A rider on a horse sits about 10 feet in the air. This means that they may have a longer field of vision than a hiker or biker. Trails should be designed with this in mind. Signage should be placed higher for better visibility by all users. Also, horse trails need to be cleared vertically to a taller height. Because of this height, equestrians with hand-clippers can do a great job of keeping the vertical space of the trail open.
Not everyone can enjoy the backcountry without some transportation help. Horses help those with physical challenges that prevent them from hiking, biking or cross-country skiing to enjoy a day in nature. Horseback riding is classified as moderate exercise, particularly good for strengthening the core and enhancing flexibility. The activity required to care for horses is also healthy for their owners.
Companions and Friends
Horses and their riders enjoy a relationship, mutual respect and love. Studies have documented the benefits of this relationship as a healer of trauma, developer of emotional resiliency and other good character traits. Horses and horseback riding are used as therapy for veterans suffering from PTSD, troubled kids, prisoners and more. Riders enjoy their horse’s company and vice versa. The trails are where they share that time in a peaceful setting. It is natural for a horse to cover miles of terrain every day. It is not natural for them to go in circles in an arena, though they do it for their owners. Trails are good for the horse, too.
Horses Are Our Heritage
From Paul Revere’s midnight ride to the wagons going west. From the Erie Canal Towpath to the Pony Express. Horses lived and died beside us as our nation was built. There are 10 million horses in the U.S. and about 2 million horse owners. Mostly, horses are owned and loved purely for the joy of riding and knowing them, though some work for their oats, in racing, agriculture and law enforcement. Horse ownership and use contributes over $100 billion to the national economy. It is a strong supporter of rural life, bringing jobs, business and tax revenue to small towns everywhere.
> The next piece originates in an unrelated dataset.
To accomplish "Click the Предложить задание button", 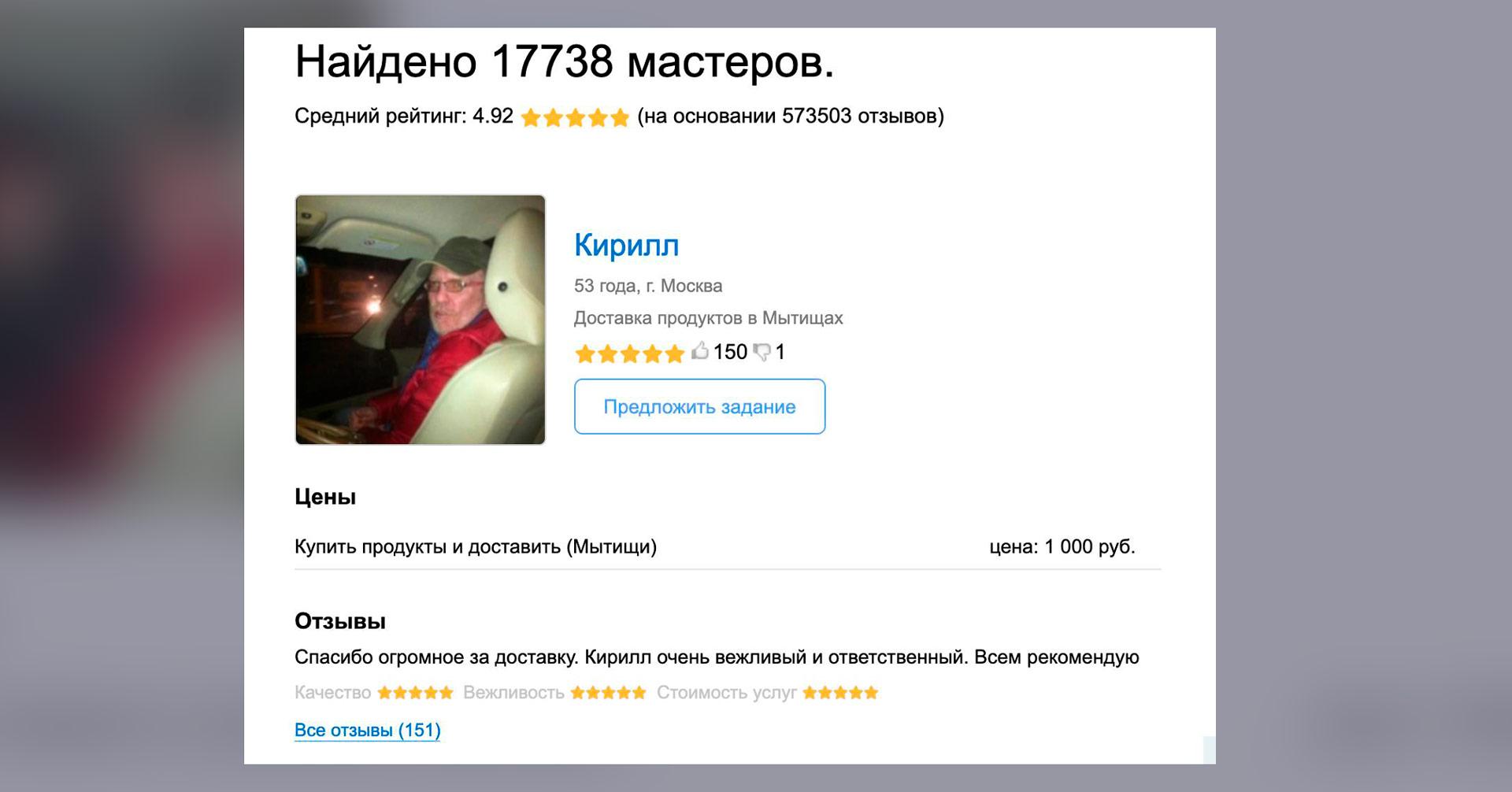I will [x=700, y=406].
There will never be more horses on the trails than the other user groups. The economics of owning horses and the sacrifices involved will keep their numbers modest. But the horse-human partnership is a unique and beautiful way to access nature. It has firm roots in our past and deserves a place in our present and future.
Chelle Grald is the Trails Manager at the Green Mountain Horse Association in South Woodstock, Vermont, where she oversees a network of multi-use trails covering over 400 linear miles and manages several organized trail competitions each year. She is also the Vermont State Trails Advocate for the American Endurance Ride Conference, an AERC certified Trail Master and is active with the Vermont Horse Council and the Trails Committee in her home town of Weathersfield, Vermont. She enjoys and appreciates all forms of trail recreation and actively participates as an equestrian, trail runner, hiker, skier and ATV user.